The film was no small project either, with an almost nine-figure budget and a star-studded cast, Batgirl would have been a tentpole release for HBO Max. Leslie Grace was set to step into the spandex of Barbara Gordon (aka Batgirl), and the film was helmed by Adil El Arbi and Bilall Fallah who previously worked on Ms. Marvel over on Disney Plus.
Alongside Grace in the leading role, Batgirl also was set to feature J.K Simmons reprising his role as Commissioner Gordon, who is Barbara's father, and internet-favorite Brendan Fraser was playing the main villain, Firefly. The movie was even going to feature Michael Keaton as Batman — a role he’s returning to thirty years after 1992’s Batman Returns.
The Batgirl movie had a rocky road to production after spending several years gestating at Warner Bros. Avengers director Joss Whedon was originally attached before he dropped out in 2018. But now it seems the drawn-out saga of this Batgirl movie has reached a very unfortunate ending.
Why did Warner Bros. cancel Batgirl?
Warner Bros. decision to cancel Batgirl is certainly an unusual one. While films and TV shows get canceled all the time, it’s extremely uncommon for a studio to spend almost $100 million on a project and then shelf it without attempting to recoup any of that significant investment.
Variety reports that studio insiders have claimed the decision to cancel the film’s release was not because of its quality, or due to any issues with the creative team behind the scenes, but rather Batgirl is the unlucky victim of a corporate shakeup. The project was greenlit before David Zaslav took over as CEO of the freshly-merged Warners Bros. Discovery earlier this spring, and it's believed the movie doesn't fit into Zaslav’s new plans for the company.
While his predecessors were fixated on growing HBO Max, Zaslav is reportedly keen to renew Warner Bros.'s focus on theatrical releases. Reportedly, the problem with Batgirl is it’s neither big enough in scale to warrant a release in cinemas but also it doesn’t make economic sense to dump it onto a streaming service. Batgirl finds itself in no man's land, not quite fitting in either camp.
Persisting with its planned HBO Max release would seem the most obvious course of action, but Variety understands that Warner Bros. will instead take a tax write-down on the movie. This is viewed as the most financially prudent way to recoup as much money as possible but does mean that Warner Bros. cannot release the movie or sell it to another studio.

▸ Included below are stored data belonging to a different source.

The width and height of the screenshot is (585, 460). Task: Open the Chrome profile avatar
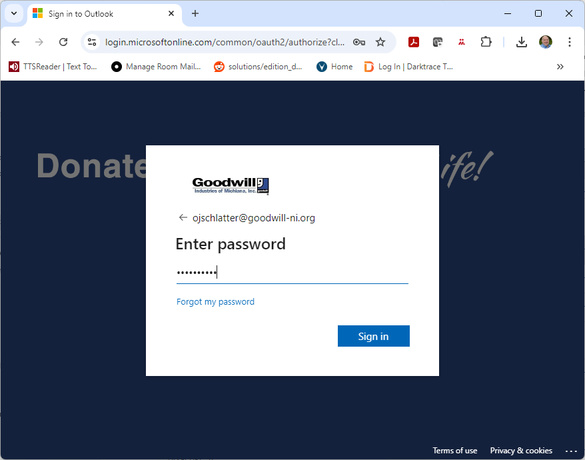click(546, 42)
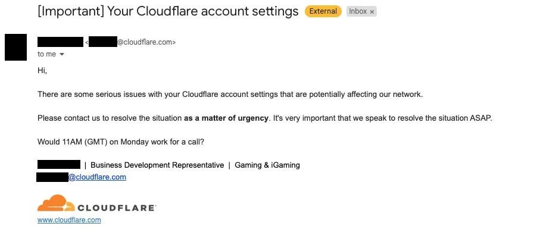This screenshot has width=534, height=242.
Task: Click the sender's redacted avatar picture
Action: [x=15, y=47]
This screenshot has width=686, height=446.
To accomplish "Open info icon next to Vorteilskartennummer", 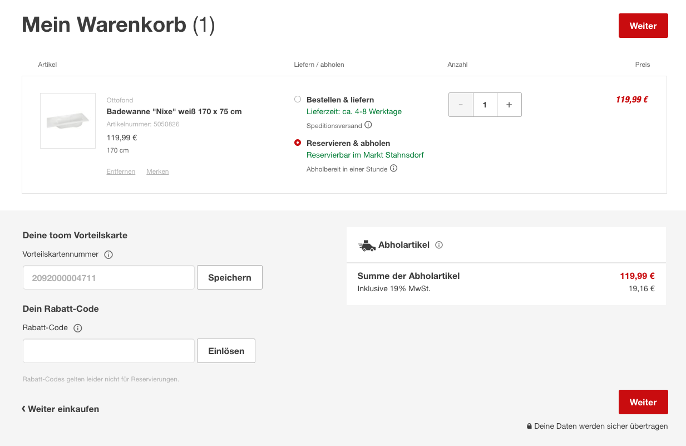I will coord(108,255).
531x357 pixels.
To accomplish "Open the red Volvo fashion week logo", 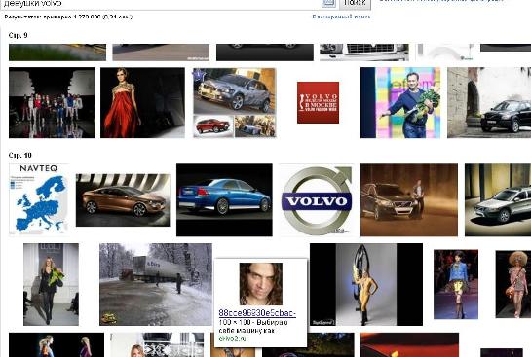I will pos(318,102).

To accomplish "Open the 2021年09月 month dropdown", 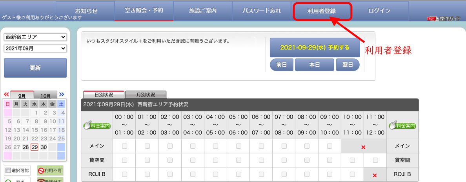I will pos(35,48).
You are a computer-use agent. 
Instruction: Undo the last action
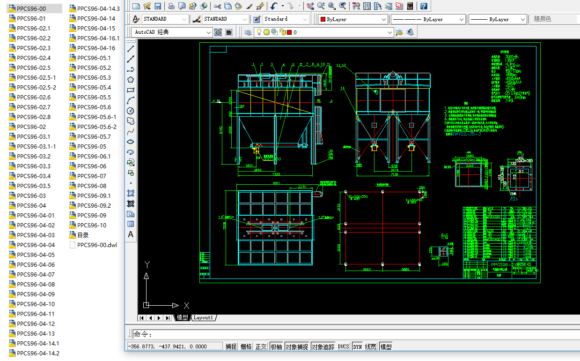pyautogui.click(x=274, y=6)
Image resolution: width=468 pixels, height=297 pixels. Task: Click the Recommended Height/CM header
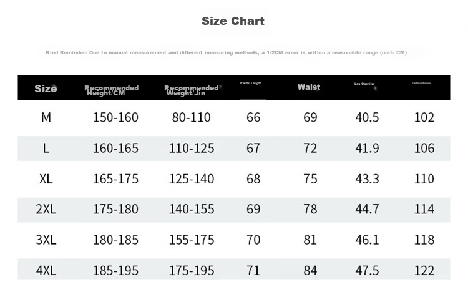coord(111,90)
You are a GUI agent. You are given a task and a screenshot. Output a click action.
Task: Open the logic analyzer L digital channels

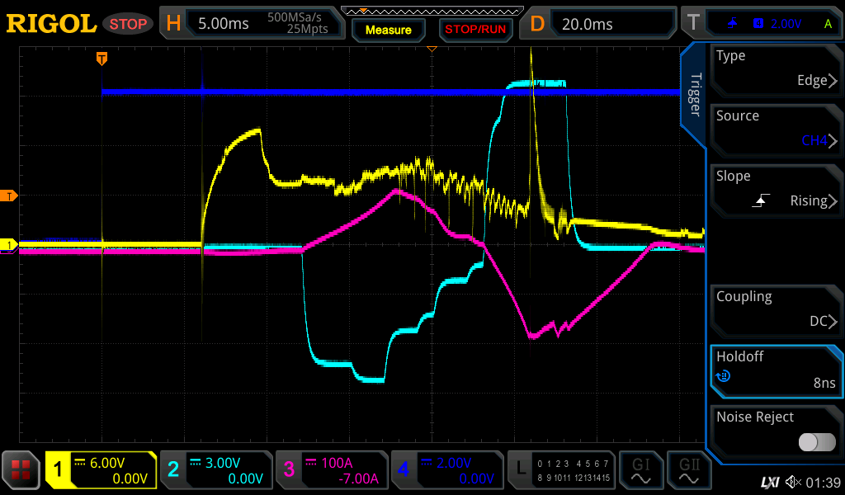click(561, 471)
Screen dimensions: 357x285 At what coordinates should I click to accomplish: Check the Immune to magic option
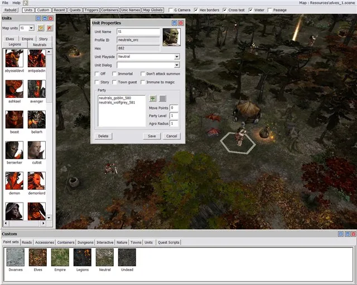(x=143, y=82)
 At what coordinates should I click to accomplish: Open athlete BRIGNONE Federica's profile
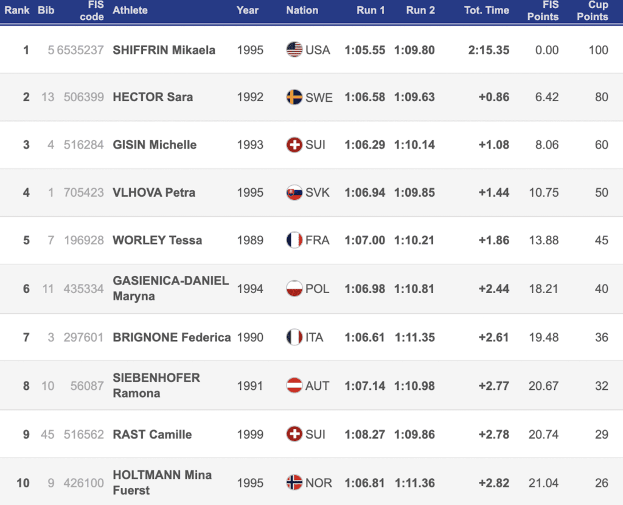pos(172,337)
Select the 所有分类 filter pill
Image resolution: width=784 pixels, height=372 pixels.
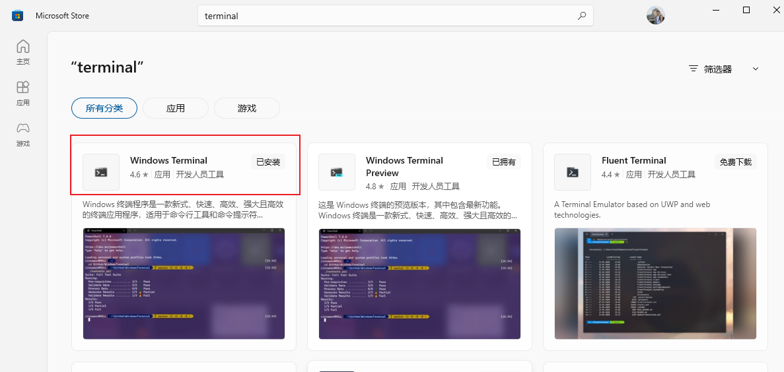coord(104,108)
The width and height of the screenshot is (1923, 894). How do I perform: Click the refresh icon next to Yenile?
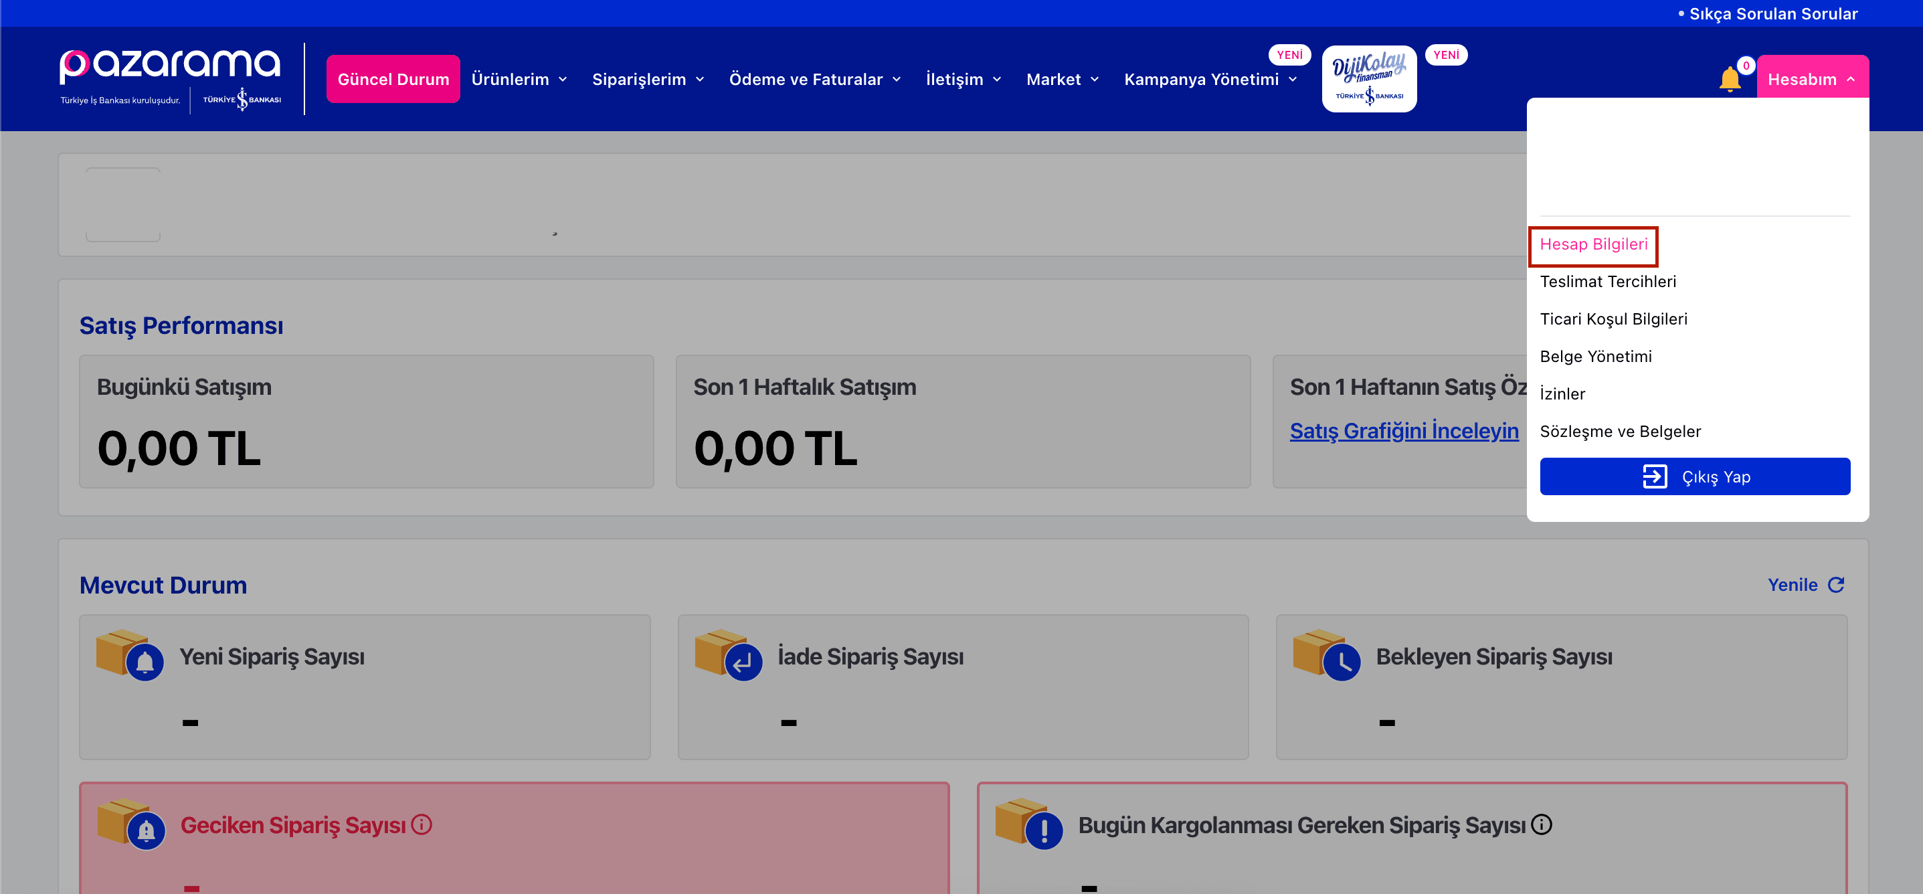[x=1836, y=585]
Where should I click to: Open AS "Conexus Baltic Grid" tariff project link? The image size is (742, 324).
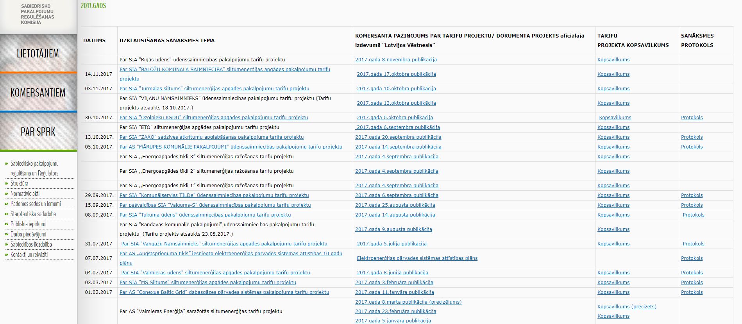pyautogui.click(x=224, y=292)
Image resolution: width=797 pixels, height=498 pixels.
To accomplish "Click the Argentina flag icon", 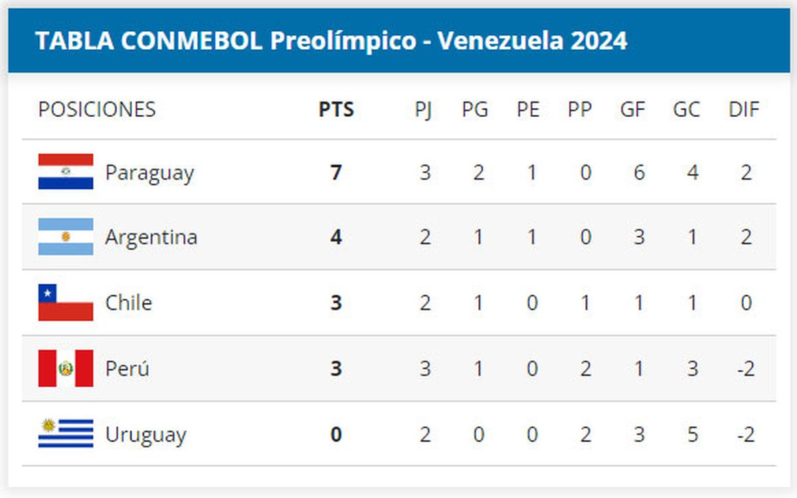I will 66,237.
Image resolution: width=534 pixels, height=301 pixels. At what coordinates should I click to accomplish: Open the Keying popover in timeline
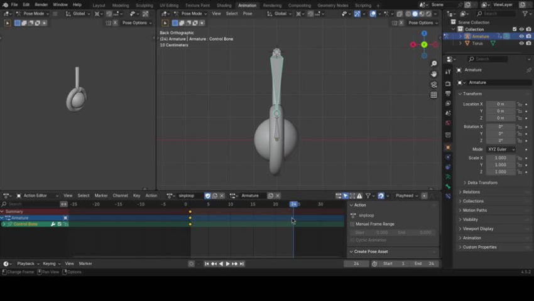50,264
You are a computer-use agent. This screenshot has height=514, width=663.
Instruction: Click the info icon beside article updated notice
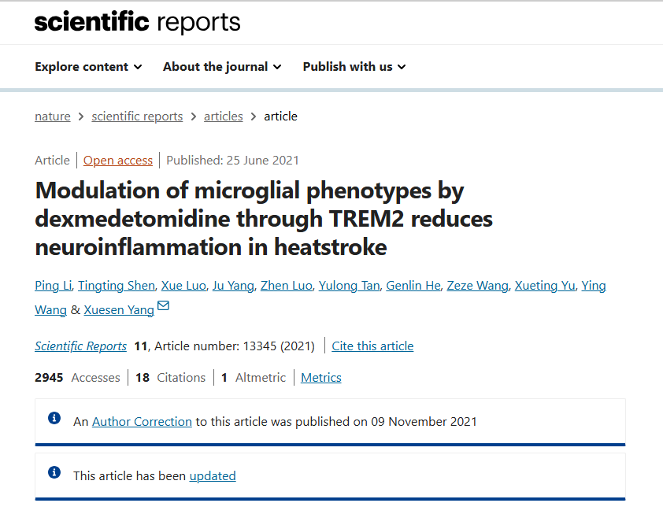click(54, 472)
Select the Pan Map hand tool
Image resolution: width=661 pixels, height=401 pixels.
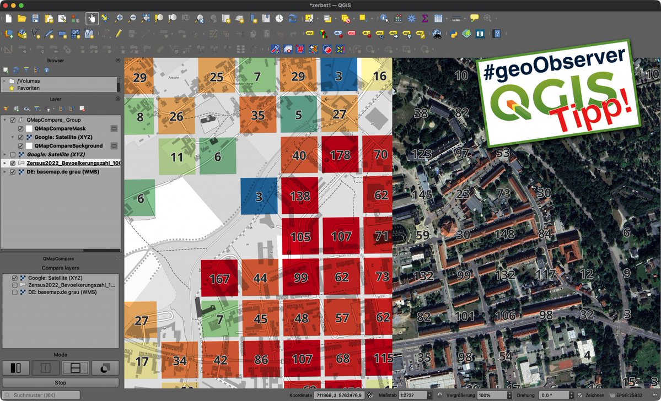[92, 18]
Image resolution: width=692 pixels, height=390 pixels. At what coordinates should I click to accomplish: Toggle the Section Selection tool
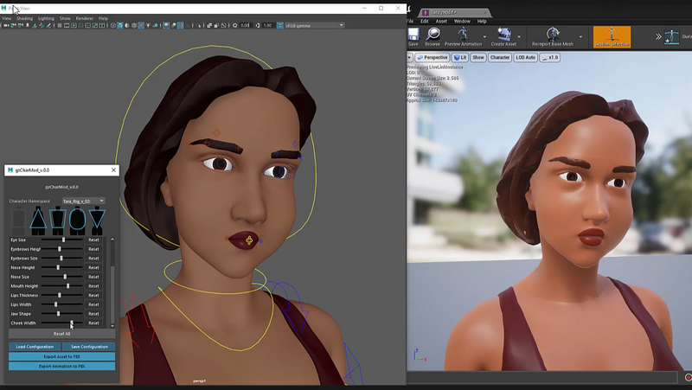coord(612,36)
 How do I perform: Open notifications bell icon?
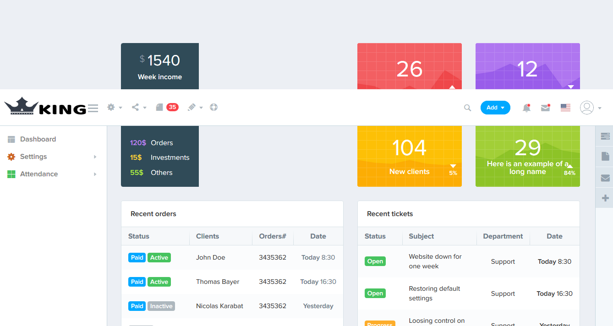526,108
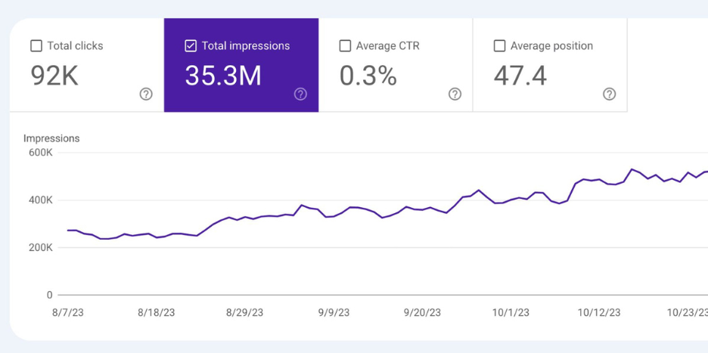Image resolution: width=708 pixels, height=353 pixels.
Task: Select the 8/29/23 date marker
Action: [245, 312]
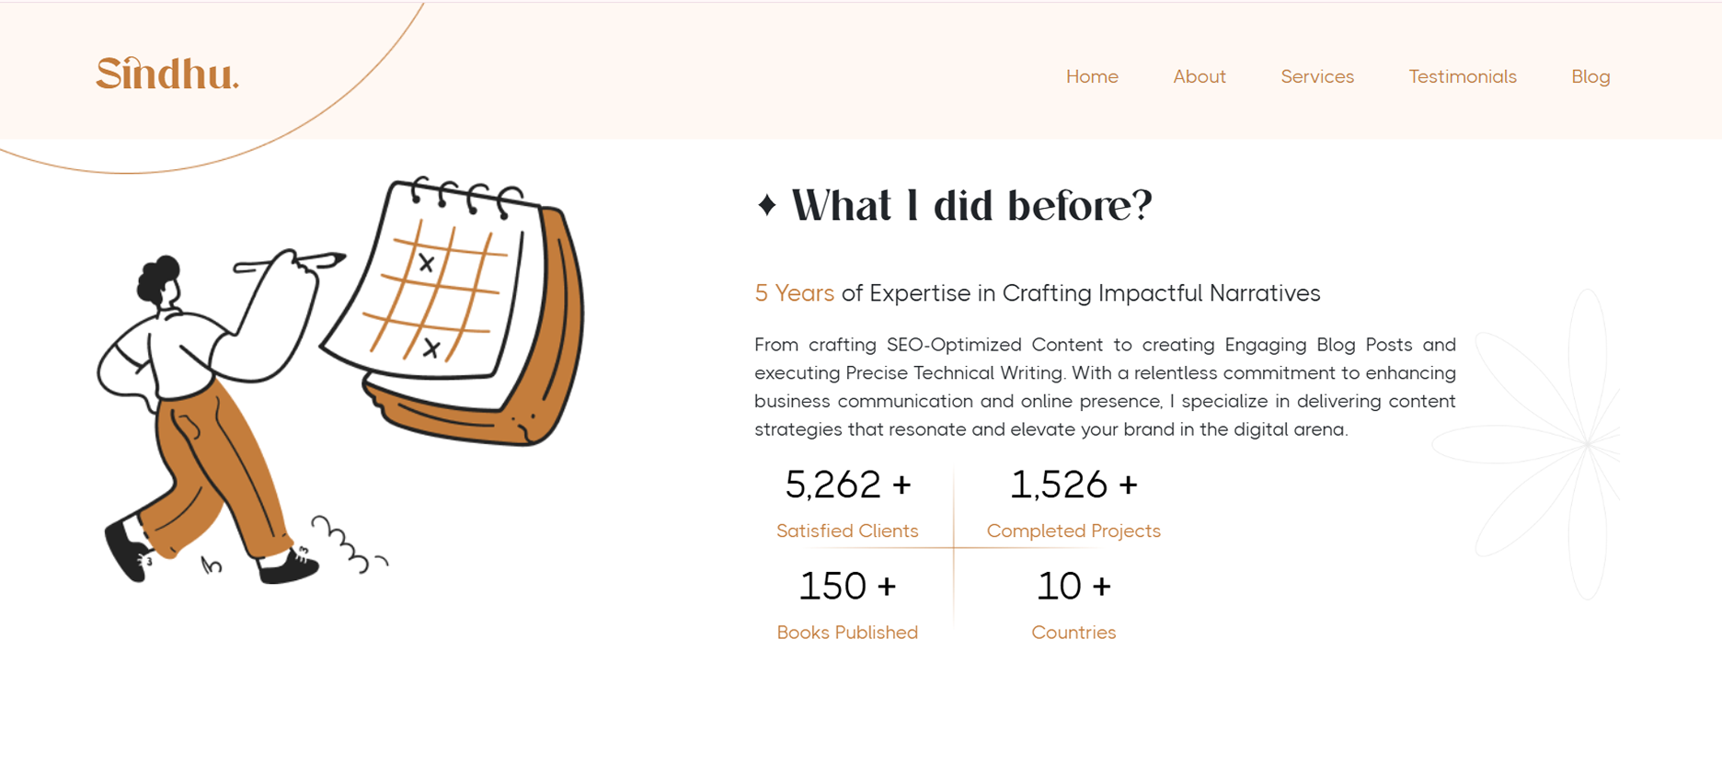Viewport: 1722px width, 776px height.
Task: Select the Books Published label
Action: (847, 633)
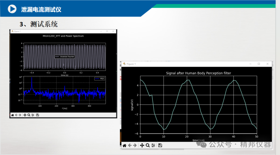Image resolution: width=280 pixels, height=155 pixels.
Task: Activate the Zoom magnifier in right figure
Action: pos(148,145)
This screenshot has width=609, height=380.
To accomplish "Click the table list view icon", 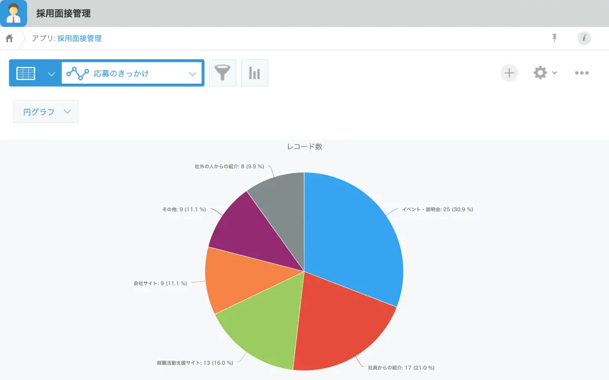I will click(26, 73).
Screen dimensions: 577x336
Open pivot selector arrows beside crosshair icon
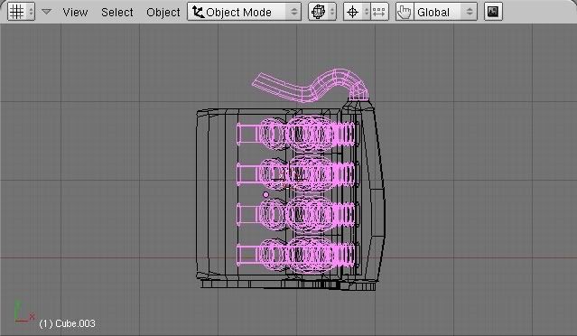[x=366, y=12]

Whatever happens, Warner Bros. is going to take a hit on this one, and audiences have been denied the chance to see a flick that sounded, on paper at least, pretty promising. Not to mention Grace had already done a number of interviews expressing her excitement about the role and even teasing the possibility of a sequel.
Warner Bros. has released a statement detailing the reasons for the canceling decision (per Deadline): "The decision to not release Batgirl reflects our leadership's strategic shift as it relates to the DC universe and HBO Max. Leslie Grace is an incredibly talented actor and this decision is not a reflection of her performance. We are incredibly grateful to the filmmakers of Batgirl and Scoob! Holiday Haunt and their respective casts and we hope to collaborate with everyone again in the near future."
Alongside Batgirl a sequel to 2020’s animated Scooby-Doo movie, Scoob!, has also been scrapped. Called Scoob!: Holiday Haunt the follow-up was also reportedly nearing completion and was even featured in a sizzle reel for HBO Max back in late 2021. It’s believed that Warner Bros. had already spent around $40 million on its production. Jinxies!
In fact, Batgirl isn’t the only DC Comics project that is giving Warner Bros. headaches right now. The Flash is currently scheduled to release in theaters in 2023, but multiple allegations of misconduct and the erratic behavior of its star, Ezra Miller, could throw that into doubt. The film, which will also include Keaton as Batman, is being positioned as a soft reboot of the increasingly fractured DC Universe but now its own future could be a risk. At least things are a little more stable over at Marvel Studios with the entire MCU phase 5 and 6 slate recently being confirmed.